INPUT RECORDS: Begin

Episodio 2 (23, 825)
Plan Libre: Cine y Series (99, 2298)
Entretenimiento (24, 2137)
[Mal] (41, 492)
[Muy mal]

INPUT RECORDS: End

GOAL OF THE EXERCISE
Each entry is to be retyped exactly as it appears.

RESULT
Episodio 2 (23, 825)
Plan Libre: Cine y Series (99, 2298)
Entretenimiento (24, 2137)
[Mal] (41, 492)
[Muy mal]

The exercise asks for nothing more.